Flachwellenland zwischen Sinsen und Brechten

Digitalisierte Fläche (ha) / (Digitize area (in hectares)):
 

10.659,1121

Flächenanzahl:
 

1


Landschaftsraumbeschreibung:
 

Der Landschaftsraum umfasst die flachwelligen Bereiche zwischen dem Vestischen Höhenrücken und dem Südrand der Haard sowie die ausgedehnten, nordöstlich und östlich sich anschließenden Flachwellen bis Dortmund-Brechten, die eine Verbindung zwischen dem Emschertal (bei Henrichenburg) und dem Lippetal herstellen.

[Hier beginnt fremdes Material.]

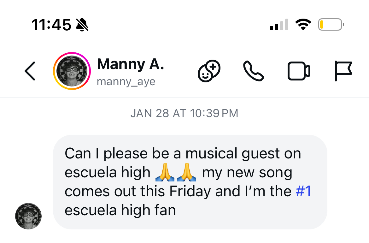Open the avatar sticker icon in the header

click(209, 71)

Der Untergrund besteht überwiegend aus Emschermergel der Oberkreide, der fast überall von Grundmoräne, Flugsanddecken, Löss, teilweise auch Sandlöss überlagert wird. Neben - teilweise vergleyten und pseudovergleyten - Braunerden treten im Gebiet, vor allem in Mulden und Niederungen, vielfach stau- und grundwassergeprägte Pseudogley- und Gleyböden auf. In Bachtälern finden sich häufiger holozäne Niedermoortorfe. Der trockene Eichen-Buchenwald, der artenarme Sternmieren-Eichen-Hainbuchenwald sowie vielfältige Übergänge zwischen diesen beiden Typen stellen die Potentielle Natürliche Vegetation dar. Randlich tritt Flattergras-Buchenwald, in wenigen Bachtälern Erlen-Eschen-Auenwald hinzu. Eine größere Zahl zumeist begradigter bzw. stark ausgebauter Bäche entwässern zur Lippe. Teilweise naturnah ausgeprägt sind Silvertbach und Mahlenburger Mühlengraben. Zur Emscher entwässern lediglich Groppen-, Herdicks- und Beckumer Bach. Allen Bächen des Raumes ist gemein, dass sie keine Durchgängigkeit zu ihren Hauptvorflutern besitzen, weil im Rahmen der Entstehung des den Landschaftsraum zerschneidenden Netzes aus dem Dortmund-Ems-, Wesel-Datteln- und Datteln-Hamm-Kanal von 1890-1930 die Bäche unter den Wasserstraßen mittels Rohrleitungen (Düker) unterführt wurden.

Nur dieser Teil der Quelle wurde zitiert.